Well, my first book review:)Of all the books that I have read, I have chosen this one to be the book on which I will write a review because this is very special. By the time I had finished it,I felt I was very different person than the one who had picked it up.
Yeah, there are numerous facts, precise details, stories we know about the atrocities caused by the World War 2.But hearing it from a man, who is a psychologist himself and who had been there, went through all the horrible things we have heard of, is not very usual.
Actually, Man's Search For Meaning is a psychologist's memoirs of the atrocities meted out on the Jews, in the concentration camps during the World War 2. It was one of the books the sir at my CAT classes had asked us to read in order to improve our understanding in a wide variety of subjects, improve your vocabulary and anything and everything that results in the betterment of your English. I had bought it a long back and it took me a year and a half to actually sit down and start reading.(Oh no I am not one lazy thing, the book had such a boring cover page I dozed off the instant I saw it :))
Getting back to the book it had lots of sad facts(of the kind which makes people twitch their faces and say "how horrible!!!!!!!!!!!!!"). It begins with horrifying facts of dilapidated people being gassed, as no work could anymore be squeezed out of them, inmates being tortured by the capos(This actually reminds me of a situation from Amitav Gosh's "The Glass Palace",where one of the characters thinks "How do you fight an enemy who fights from neither anger nor enmity, but in submission to orders from superiors, without protest and without conscience?". I wonder if this thought ever crossed the minds of the inmates as they survived the torture of the capos.)
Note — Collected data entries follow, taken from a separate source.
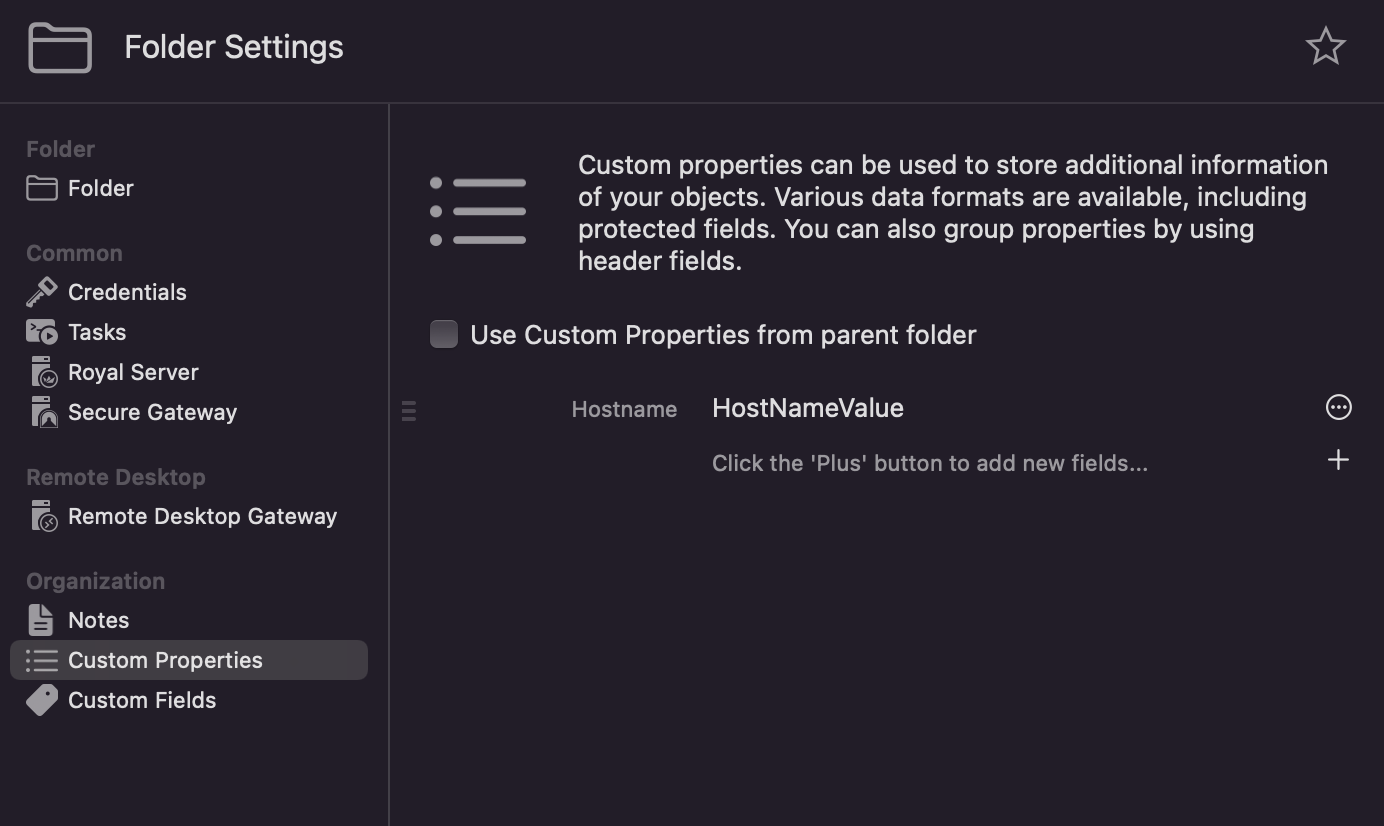Click the Hostname row drag handle
This screenshot has width=1384, height=826.
[408, 410]
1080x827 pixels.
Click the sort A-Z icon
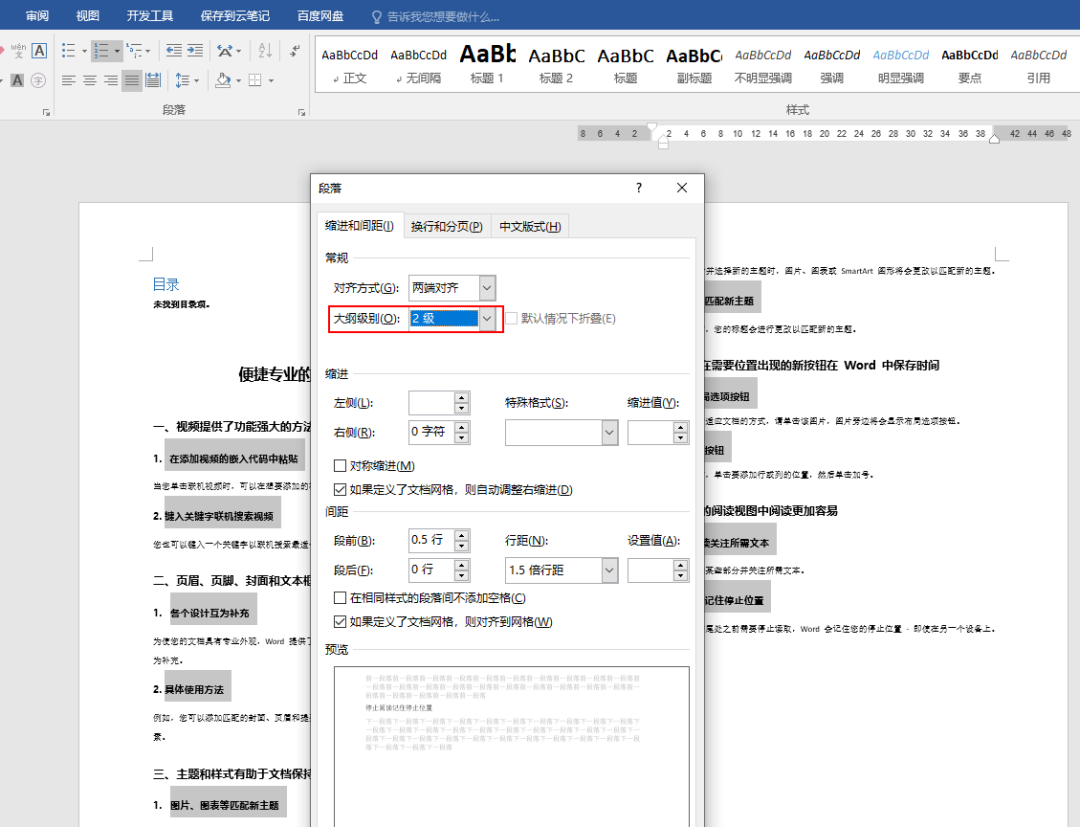pos(265,50)
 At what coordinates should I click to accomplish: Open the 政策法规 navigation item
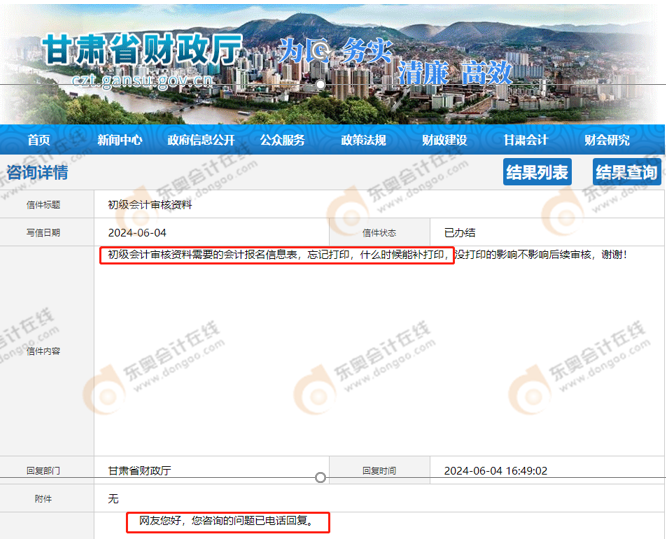coord(364,140)
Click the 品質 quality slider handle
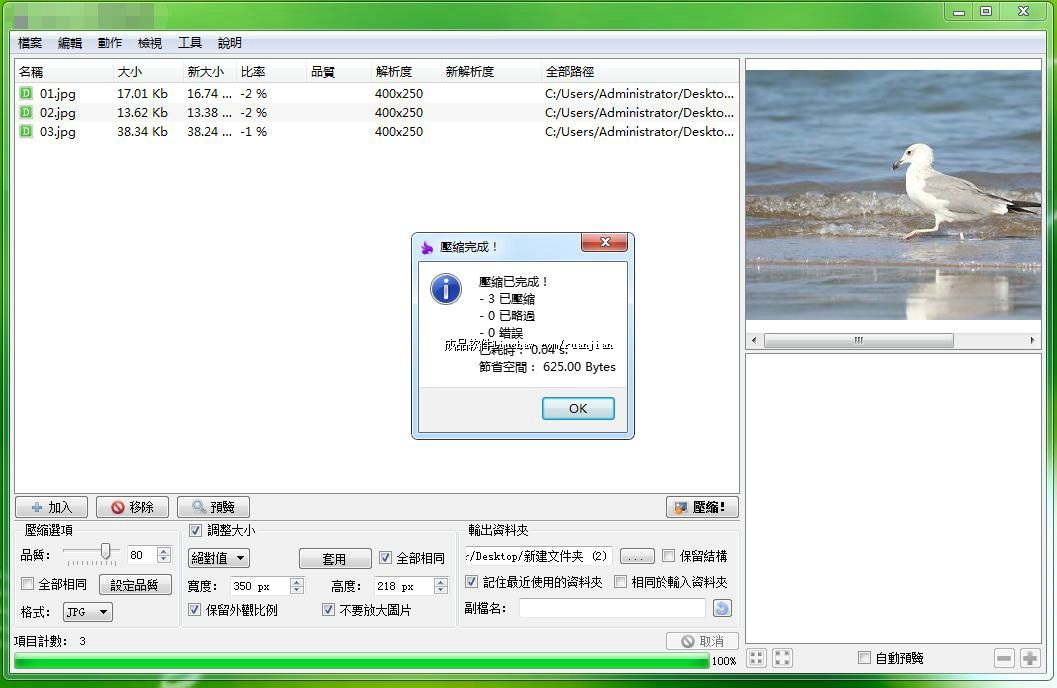Screen dimensions: 1057x688 (x=105, y=552)
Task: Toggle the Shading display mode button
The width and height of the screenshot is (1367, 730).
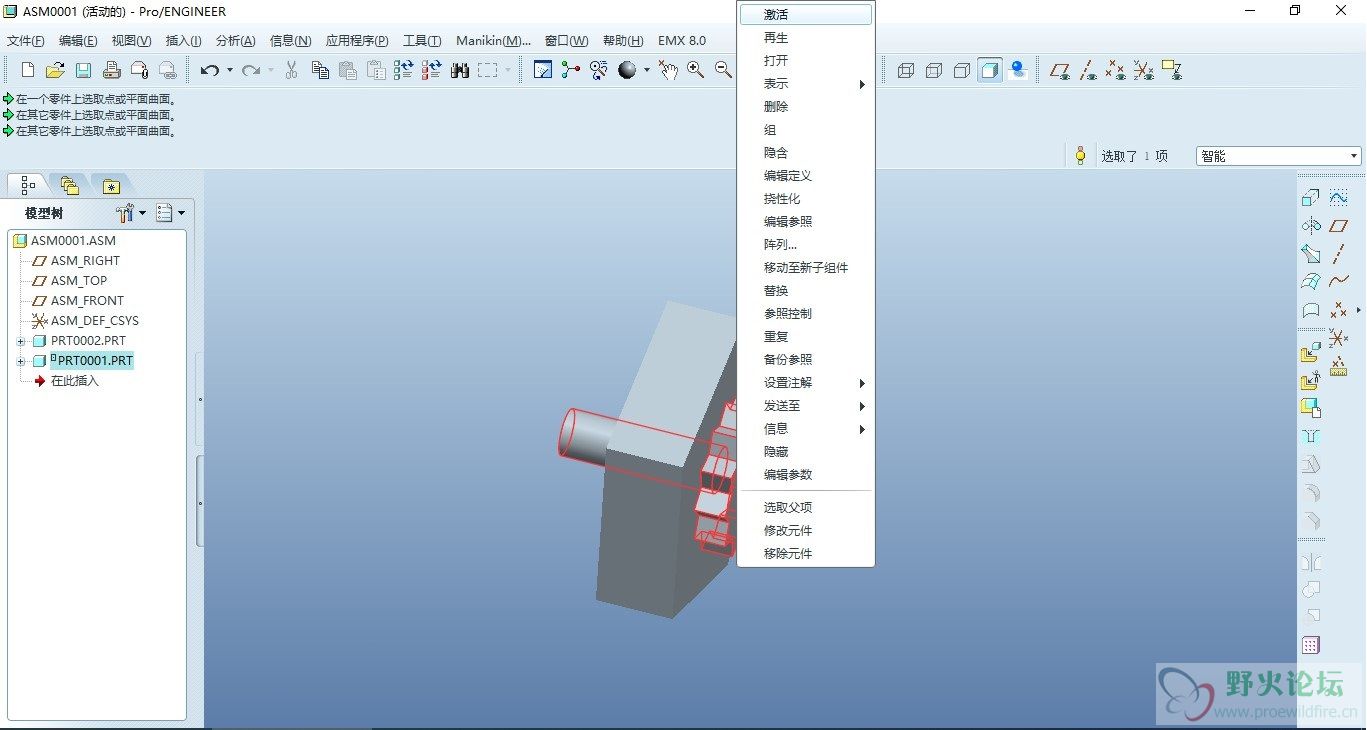Action: coord(990,70)
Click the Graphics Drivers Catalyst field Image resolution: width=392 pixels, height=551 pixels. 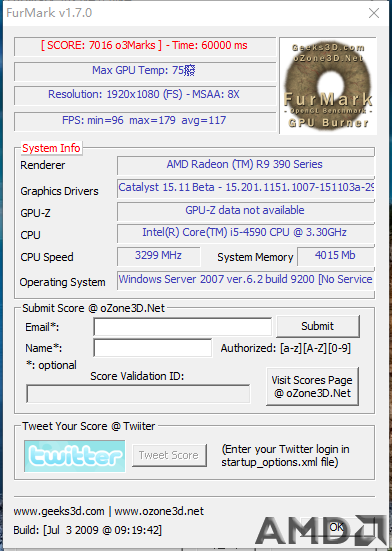coord(245,188)
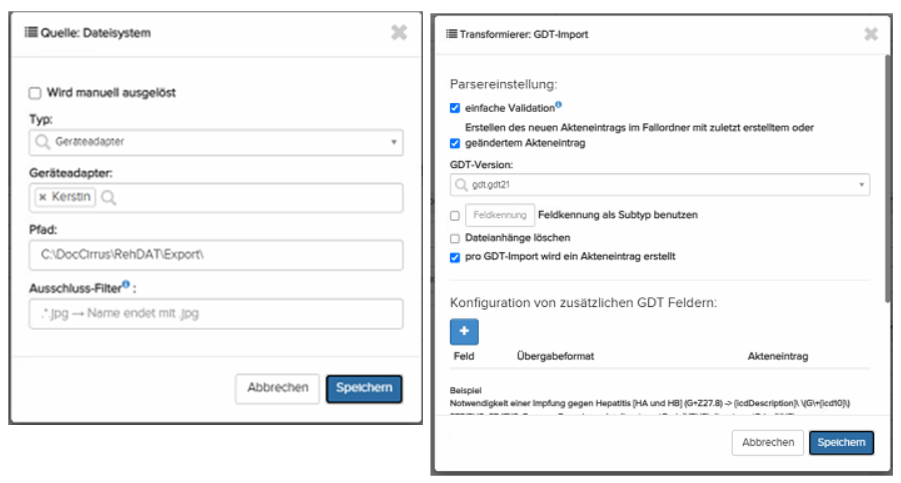Expand the GDT-Version dropdown gdt.gdt21
Screen dimensions: 901x483
click(659, 185)
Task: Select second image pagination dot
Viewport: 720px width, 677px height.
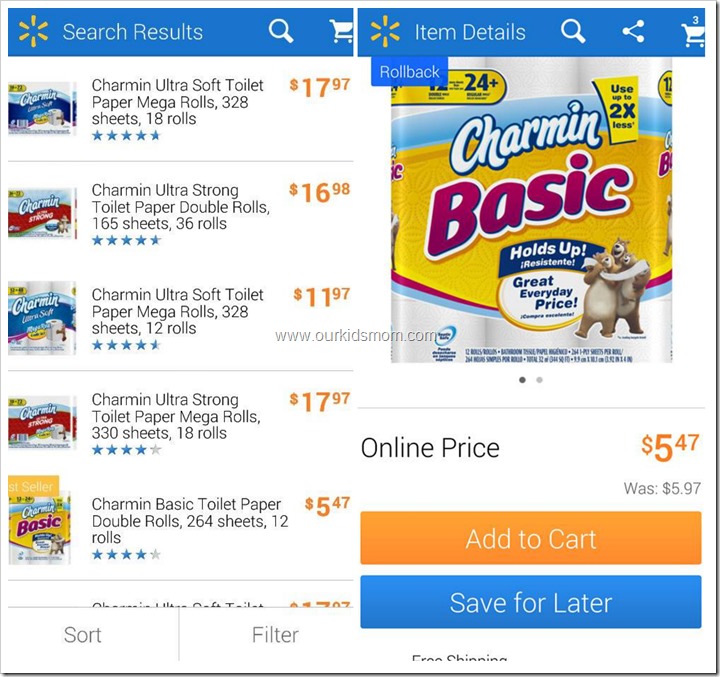Action: click(540, 380)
There are a lot of circumstances, which are even difficult to conceive as thoughts, that they had to go through. They lost their names, they were mere numbers that were stitched to their shirts. And it might be such an insecure feeling when a capo annoyed with something stared down at their number making a mental note of it.Well the more I think of putting myself in their shoes ,the harder it gets because I cannot imagine how would it be to lose it all, all you have had, all you have planned, all the dreams that you nourished with your actions, all that pride, your profession and most importantly your family . They are all gone in a second, like they never existed. Well I suppose that was how it was. They were stripped to the core. Nothing was left, except for you and the damn thing that still was called life(of course minus all things that made it a life ).As the author quotes in one of the occasions"With the end of an uncertainty there came the uncertainty of the end, " life of the inmates seemed to be mired in uncertainties.They were like, a gazillion questions that popped up in their minds, and died premature deaths in the void of their lives.
But with the beast comes the beauty:) In all these unfair, unjust circumstances, there were people who like phoenixes rose from the ugliness surrounding them, and lived their life their way. They proved that the man's liberty to choose his behavior, in any set of circumstances, cannot be taken away. His innermost freedom cannot be taken away.These were the people who shared their meagre rations of bread with others in the same place, where cannibalism had broken out. They set the standards of humans higher, much above the reach of the dividing factors that seemed to reign the thoughts of few minds.(and unfortunately of the ones in power). Well, there are instances where, people remember their loved ones and think that there is still something to hold onto, is beautiful. The author himself acknowledges the fact that, under those grave circumstances he realised that, "Love is the ultimate goal man can aspire to". Well, there are moments where insignificant events turned out to be funny, there were friendships that flourished, there were sympathetic capos, they was hope that life would go back to normal (the good old days)and there were efforts, very sincere efforts, to hold on to dear life.They yearned for the little things in life.They just wanted to go back, run their daily errands.
What is really heartbreaking is, the period following the liberation. The liberated inmates had to come to terms with a lot of things. The reasons they had to cling to life did not exist like, there was no family that awaited them. All the hopes were shattered like sand castle leaving no traces behind, not even a grain of sand. But in the mean time this concentration camp was the place, where the idea of finding meaning in life was conceived by Mr.Frankl. Initially, it started by telling the inmates that there was a lot in life to hold on to, like a loved one, a dream to be fulfilled and things like that, which can make our life a little more meaningful. This practice is now called logotherapy("logos" means meaning thus logotherapy is meaning therapy). It is practiced widely, and considered to be one of the greatest works in psychology after Sigmund Freud. When the basic principle remains the same, where in which a person is made aware of all those things in his life, that adds meaning to it. And once an individual discovers the meaning, he never lets it go.
Well this book was like a case study, where as you proceed, you get to know the basic mindset of humans, or to put it in layman's terms, it tells you what stuff you are made of. At the end of it, I felt like all the while I have been staring at a circle divided into two halves, a brighter and a darker(revealing the best and the worst of human natures) and only with a combination of these, the circle becomes a whole. So it is up to us, to shoulder the responsibility of being human, and more importantly, decide which is the legacy we want to carry forward, the brighter or the darker??
And about the book go buy it!!!!!!!!!!!!!!